- Supplied entries -
(begin)

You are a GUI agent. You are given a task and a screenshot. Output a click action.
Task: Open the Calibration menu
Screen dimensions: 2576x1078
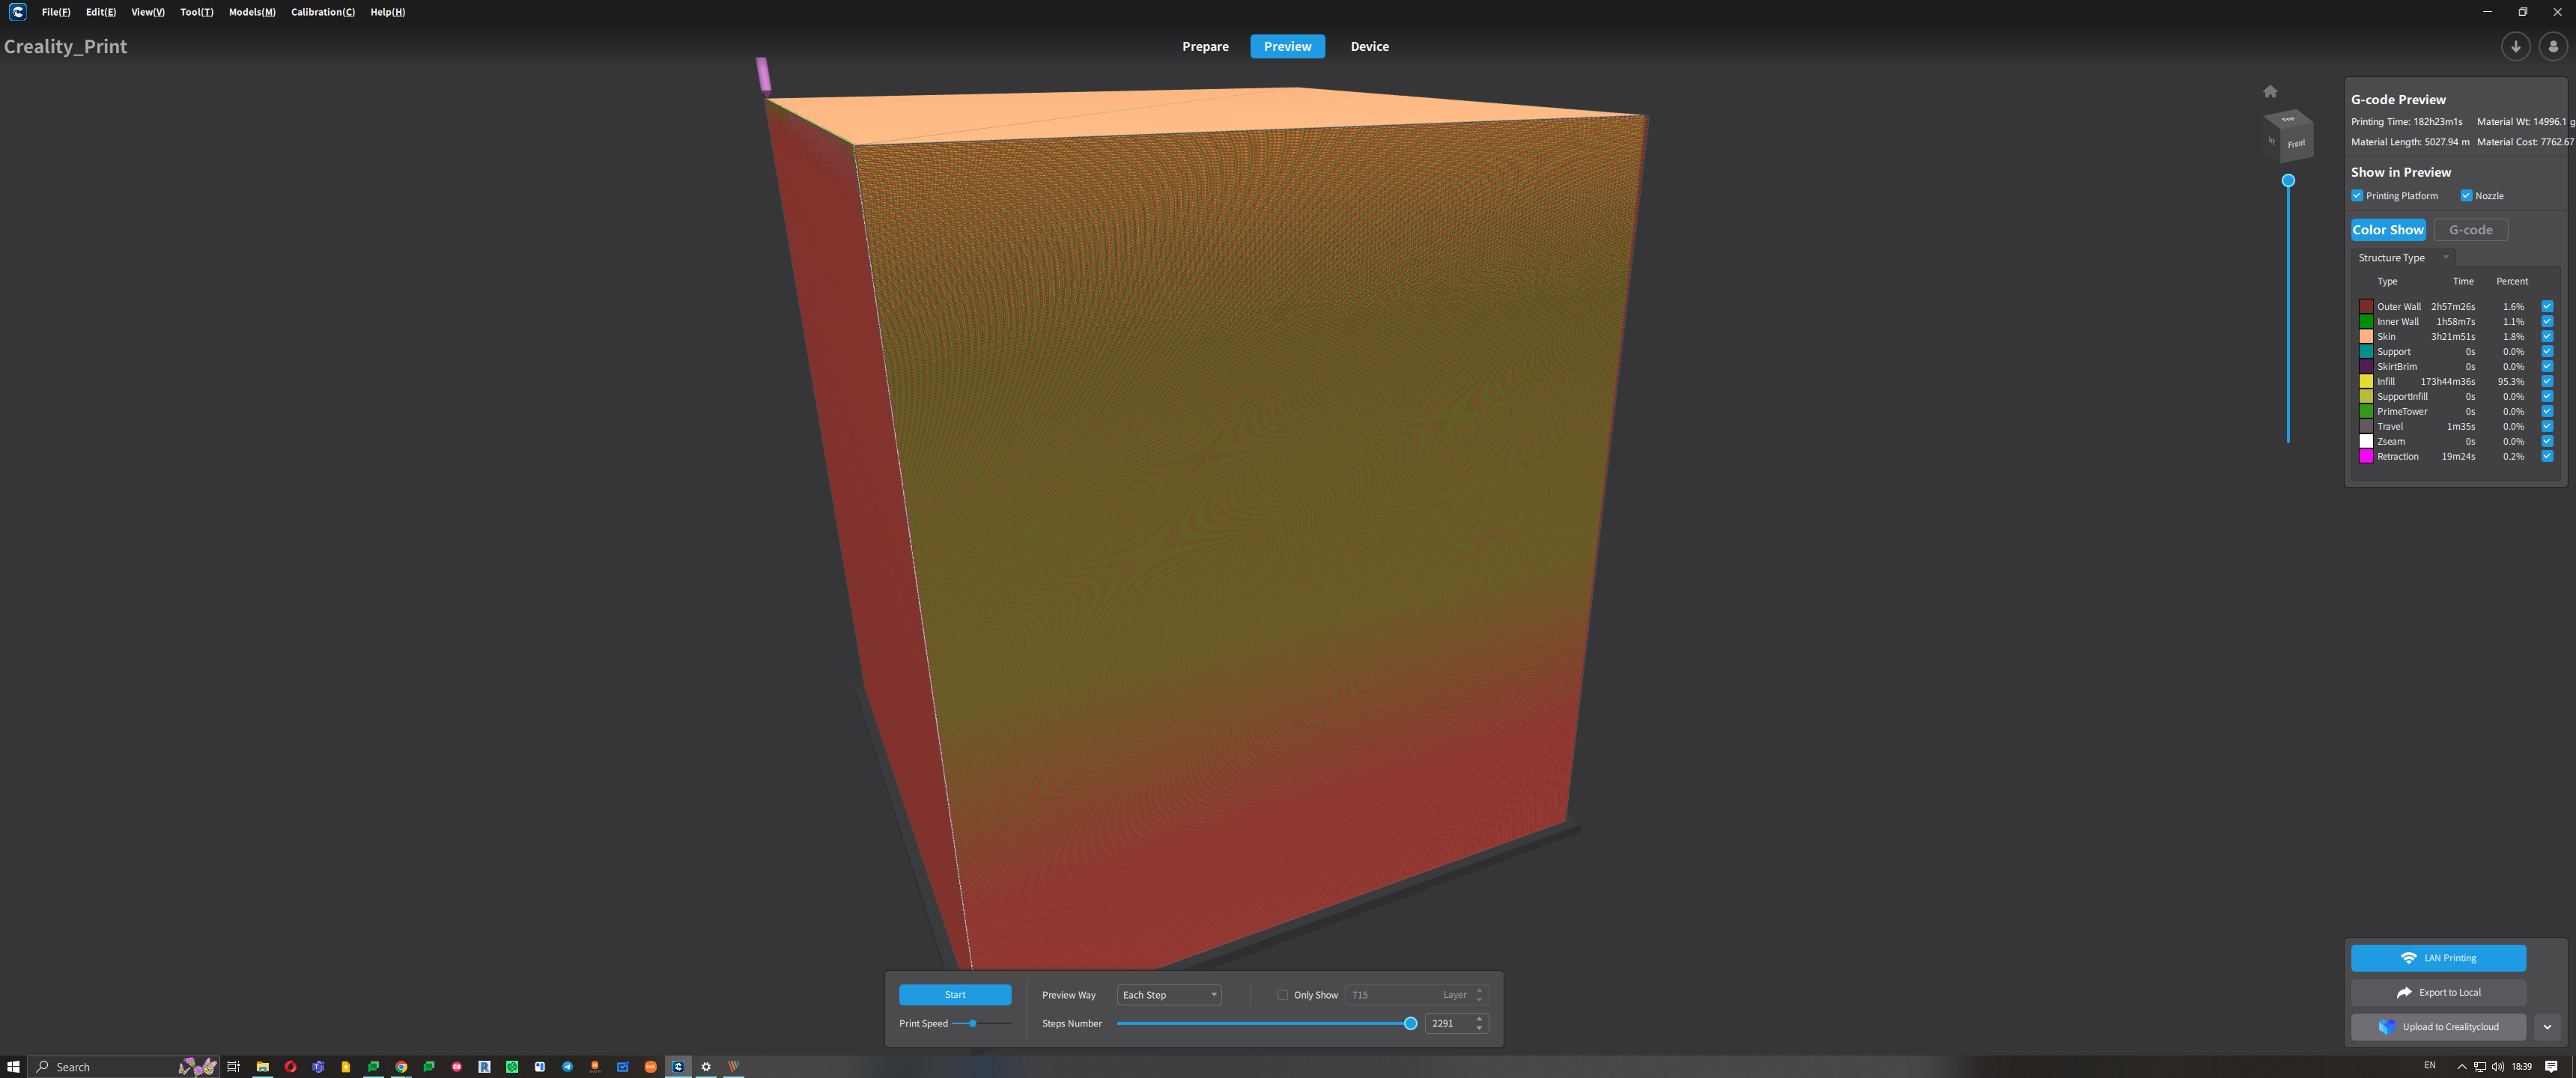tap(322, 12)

(end)
(begin)

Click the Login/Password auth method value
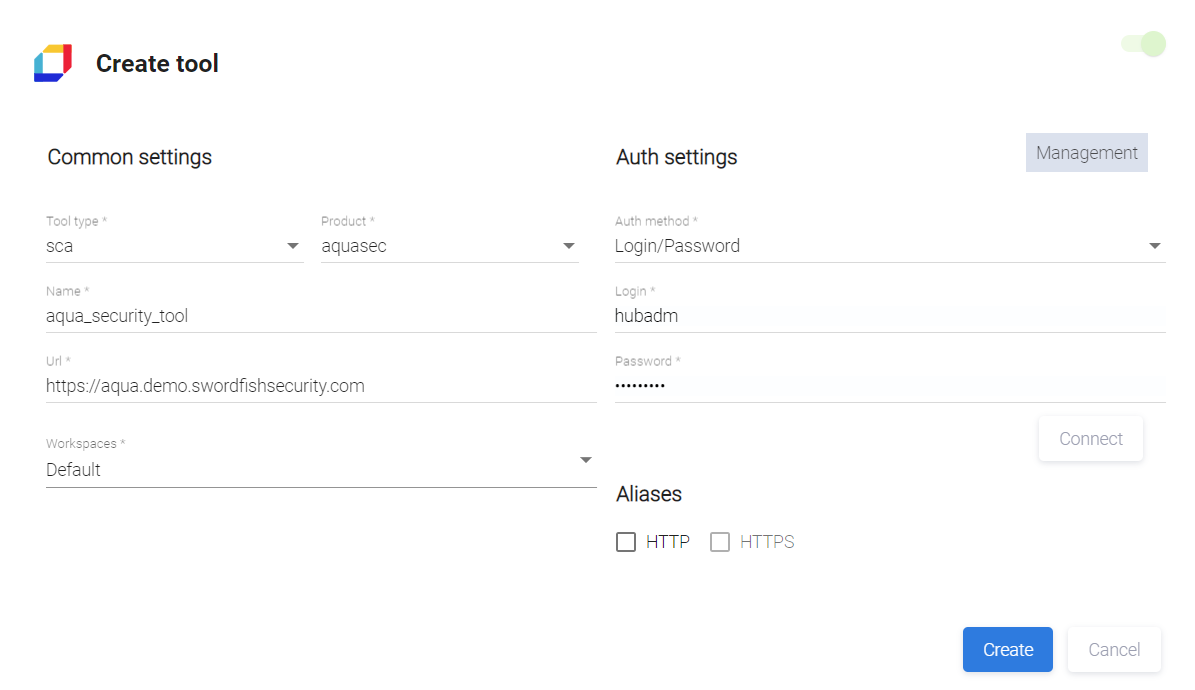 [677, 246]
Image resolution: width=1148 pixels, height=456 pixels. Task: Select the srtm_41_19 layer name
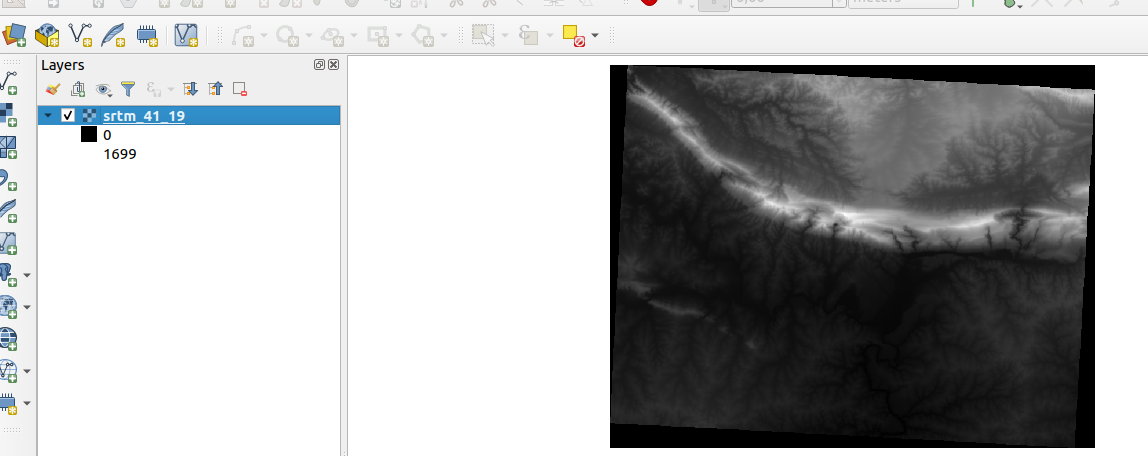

(end)
(begin)

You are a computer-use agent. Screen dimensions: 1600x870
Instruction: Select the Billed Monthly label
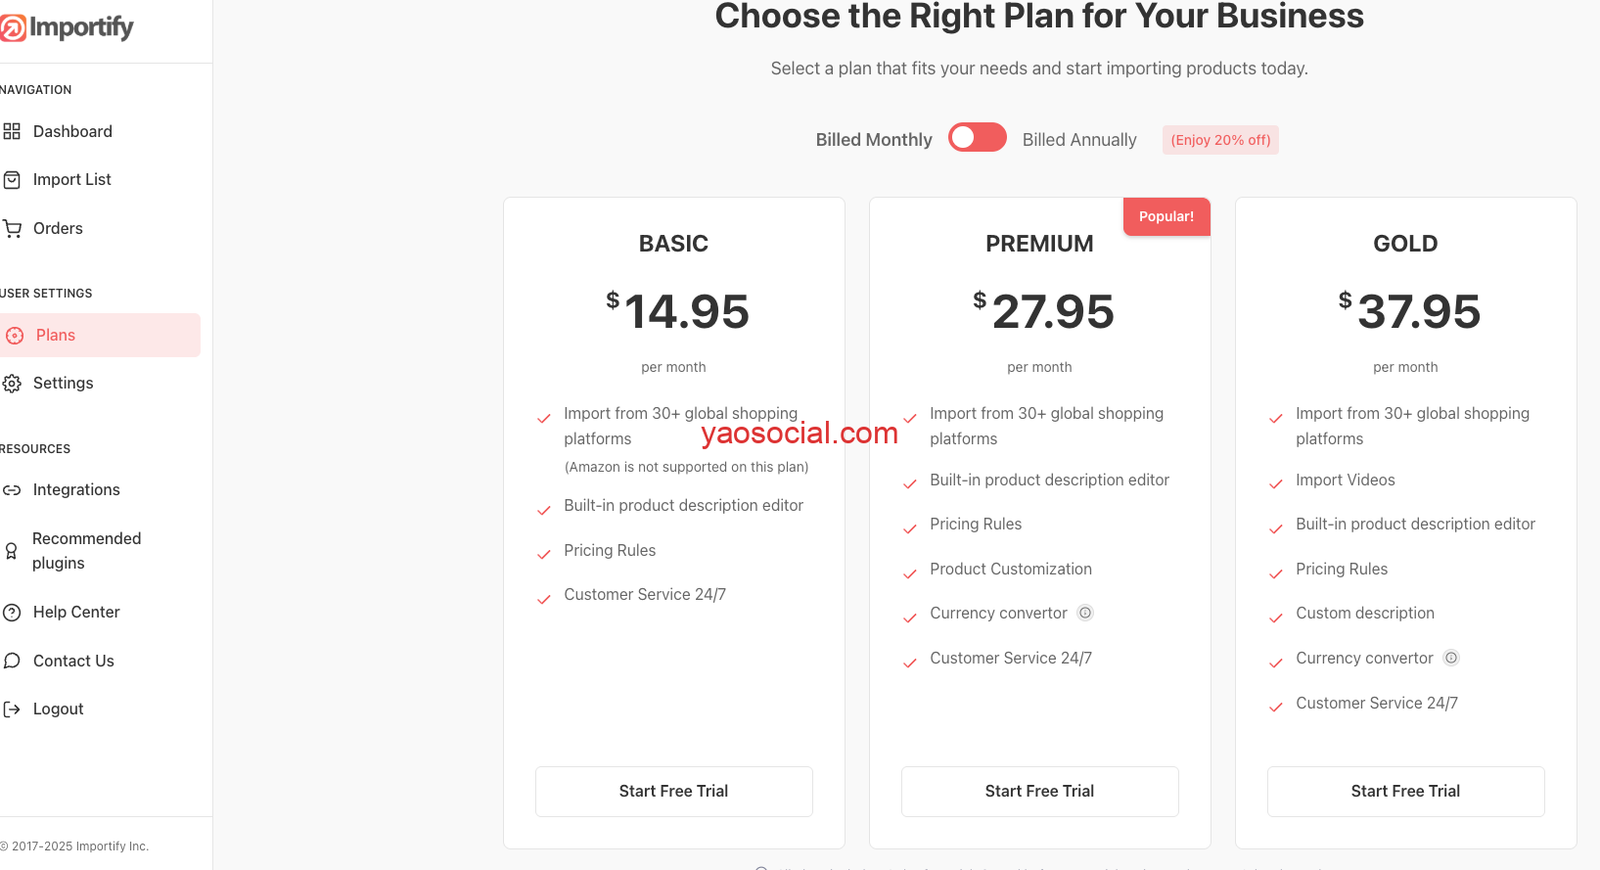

(end)

Output everything from the line containing "You are a GUI" down to the line containing "tap(322, 12)", both included, as a numbered list without blank lines. Omit the pictures.

1. You are a GUI agent. You are given a task and a screenshot. Output a click action.
2. Task: Open the Calibration menu
3. Screen dimensions: 2576x1078
4. tap(322, 12)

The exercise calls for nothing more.